Zorlin commented 1 year ago

Hey Fuog, I tried your "bypass" today and encounteered this error :

Any idea of why ?

Try installing the acl package.

Uzurka commented 1 year ago

I surrendered using this role as long as Nvidia don't update it to support Debian, which is one of the most used distrib for server.
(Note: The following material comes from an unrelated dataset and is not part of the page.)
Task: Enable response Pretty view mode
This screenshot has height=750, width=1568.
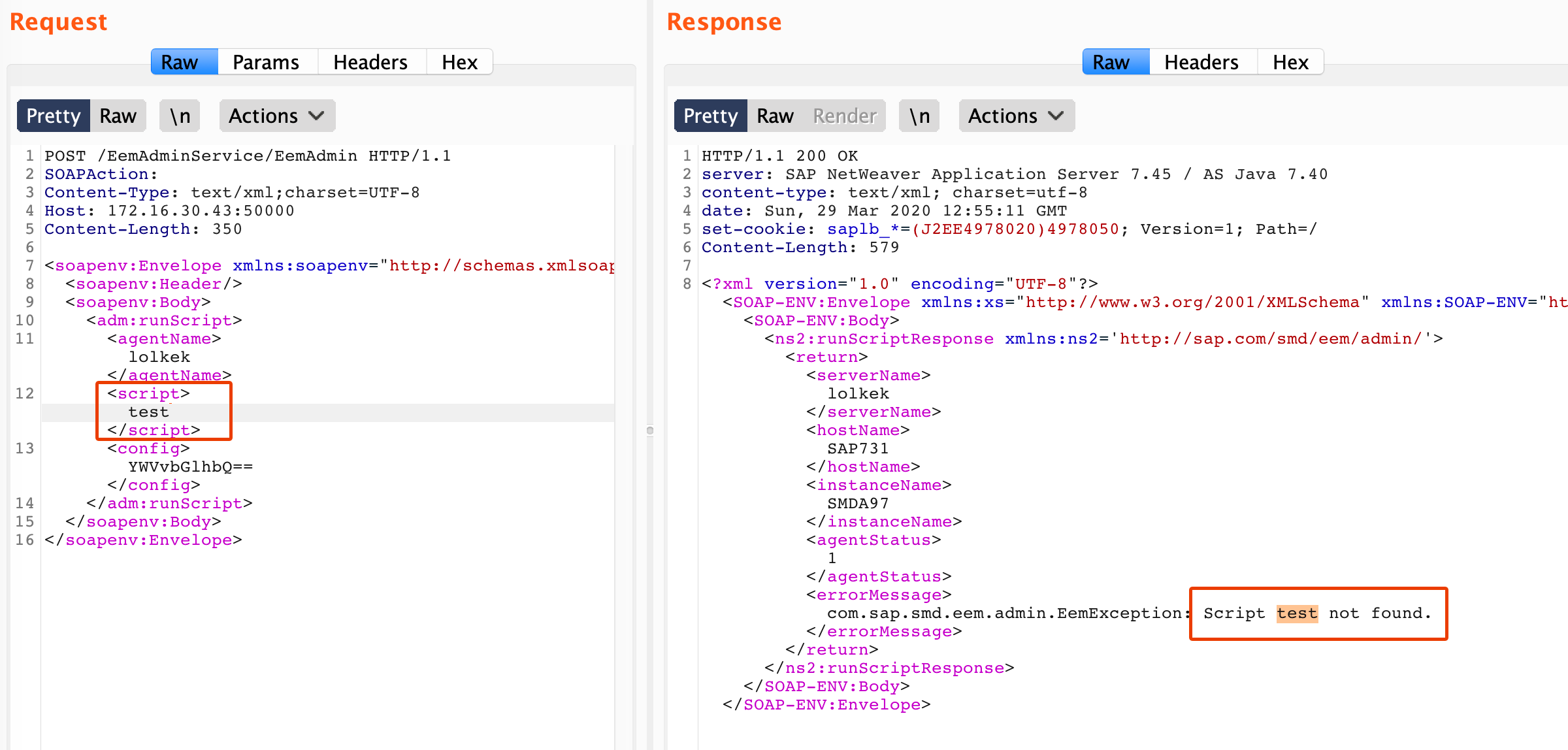Action: [710, 116]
Anyway, i installed & update my driver using those tasks :

    - name: Add contrib & non-free repository
      replace:
        dest: /etc/apt/sources.list
        regexp: '^(deb(?!.* contrib).*)'
        replace: '\1 contrib non-free'
      notify: Apt cache update
      tags: nvidia

    - name: Installer les pilotes Nvidia
      apt:
        name: nvidia-driver
        autoremove: false
        dpkg_options: 'force-confnew'
      environment:
        DEBIAN_FRONTEND: noninteractive
      tags: nvidia

    - name: Installation des dépendances
      apt:
        update_cache: true
        name:
          - gnupg
          - build-essential
          - dirmngr
          - mariadb-server
          - docker-compose
          - docker-compose-plugin
          - python3-pymysql
          - nvidia-smi
          - nvidia-container-toolkit
          - nvidia-container-runtime
          - nvidia-docker2
      tags: dependancies 

The dependancies contains quite all i need for my server, including so nvidia-docker and nvidia-container packages Everything works fine with it

jpellman commented 1 year ago

Just as a caveat for those trying to use @fuog 's solution:

While install-redhat.yml has a task to install Linux kernel headers (see here), install-ubuntu.yml does not have an equivalent task. If you want the NVIDIA driver to install/compile properly under Debian, you will also need to install linux-headers-{{ ansible_kernel }} in a separate task somewhere.